Goal 1 –
In the article on Europe's refugee crisis, how many refugees and migrants does the German government expect in 2015?
Goal 2 –
Using the article on Europe's refugee crisis, mark each statement yes or no and quote the words that decide it: (a) An estimated 430,000 refugees and migrants have entered Europe this year. (b) Aylan Kurdi was the only member of his family to die in the Mediterranean. (c) European leaders are now loosening their borders.

··· Text passage ···

Why is Fortress Europe building bigger walls?

September 15, 2015

Nicole Colson explains the latest developments in a crisis that is wracking Europe.

MASSES OF people are fleeing to Europe in what has become the continent's worst refugee crisis since the Second World War. But the response of European and world leaders is: Keep out.

Some 430,000 refugees and migrants are now estimated to have entered Europe this year, taking perilous sea voyages over the Mediterranean, mainly from the Middle East and portions of Africa. Thousands more are arriving in Europe each day. The German government says it expects up to 1 million refugees and migrants in 2015.

The recent pictures of the body of Aylan Kurdi, the Syrian child who perished along with his brother, mother and at least nine other refugees in the Mediterranean, shocked people around the globe and led to anger at such senseless and preventable deaths.

This appeared to force some previously recalcitrant political leaders to soften their rhetoric on accepting refugees--for a time. But the line is now hardening once again, as various European leaders tighten borders and institute immigration controls, with the complaint that their governments simply can't handle the daily influx of refugees.

Refugees from Syria stranded at a camp in Hungary
Refugees from Syria stranded at a camp in Hungary (Geovien So)

··· Dataset section ···

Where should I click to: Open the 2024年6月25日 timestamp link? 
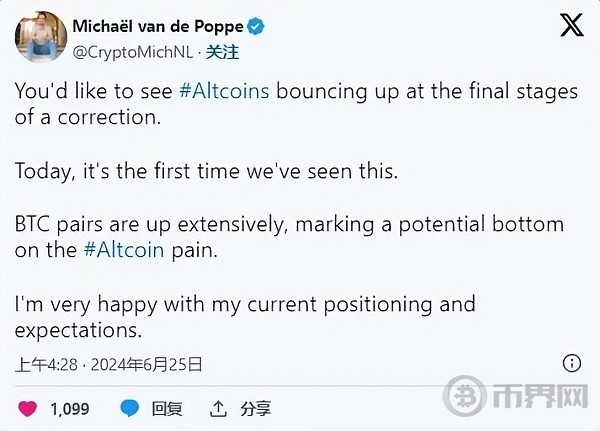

···

Written solution 1 –
Up to 1 million.

Written solution 2 –
(a) Yes: "Some 430,000 refugees and migrants are now estimated to have entered Europe this year"
(b) No: "perished along with his brother, mother and at least nine other refugees in the Mediterranean"
(c) No: "various European leaders tighten borders and institute immigration controls"